Stored items
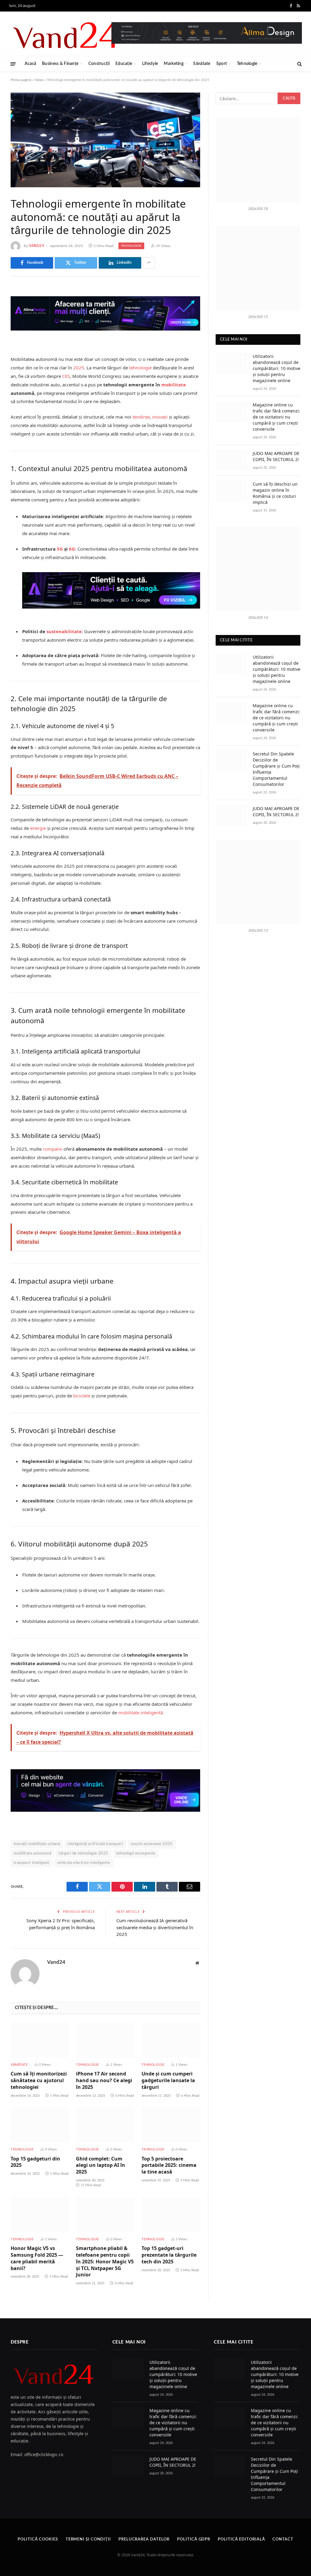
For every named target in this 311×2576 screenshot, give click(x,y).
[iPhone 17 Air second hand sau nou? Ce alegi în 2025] (105, 2040)
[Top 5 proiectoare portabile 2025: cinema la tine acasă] (171, 2124)
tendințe (141, 417)
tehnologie (140, 368)
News (39, 80)
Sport (221, 64)
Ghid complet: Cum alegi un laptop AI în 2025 (100, 2165)
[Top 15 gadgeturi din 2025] (40, 2124)
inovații (160, 417)
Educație (123, 64)
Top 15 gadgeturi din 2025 (35, 2162)
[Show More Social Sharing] (149, 263)
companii (52, 1149)
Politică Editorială (241, 2539)
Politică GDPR (193, 2539)
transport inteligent (32, 1863)
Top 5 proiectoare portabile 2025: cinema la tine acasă (169, 2165)
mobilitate (173, 385)
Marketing (173, 64)
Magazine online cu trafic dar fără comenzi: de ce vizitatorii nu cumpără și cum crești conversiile (276, 417)
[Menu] (13, 63)
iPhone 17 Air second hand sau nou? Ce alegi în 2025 (104, 2080)
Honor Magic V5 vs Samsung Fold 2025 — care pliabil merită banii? (37, 2258)
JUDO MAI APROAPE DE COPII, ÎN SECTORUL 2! (276, 456)
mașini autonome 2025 (152, 1844)
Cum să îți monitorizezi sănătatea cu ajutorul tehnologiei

Prompt
From the first line above to the last, reproduce the records exactly but without the pictures.

Result of the exercise
For every named target in this 311×2576 screenshot, give click(x,y).
[iPhone 17 Air second hand sau nou? Ce alegi în 2025] (105, 2040)
[Top 5 proiectoare portabile 2025: cinema la tine acasă] (171, 2124)
tendințe (141, 417)
tehnologie (140, 368)
News (39, 80)
Sport (221, 64)
Ghid complet: Cum alegi un laptop AI în 2025 (100, 2165)
[Top 15 gadgeturi din 2025] (40, 2124)
inovații (160, 417)
Educație (123, 64)
Top 15 gadgeturi din 2025 (35, 2162)
[Show More Social Sharing] (149, 263)
companii (52, 1149)
Politică Editorială (241, 2539)
Politică GDPR (193, 2539)
transport inteligent (32, 1863)
Top 5 proiectoare portabile 2025: cinema la tine acasă (169, 2165)
mobilitate (173, 385)
Marketing (173, 64)
Magazine online cu trafic dar fără comenzi: de ce vizitatorii nu cumpără și cum crești conversiile (276, 417)
[Menu] (13, 63)
iPhone 17 Air second hand sau nou? Ce alegi în 2025 (104, 2080)
Honor Magic V5 vs Samsung Fold 2025 — care pliabil merită banii? (37, 2258)
JUDO MAI APROAPE DE COPII, ÎN SECTORUL 2! (276, 456)
mașini autonome 2025 (152, 1844)
Cum să îți monitorizezi sănătatea cu ajutorul tehnologiei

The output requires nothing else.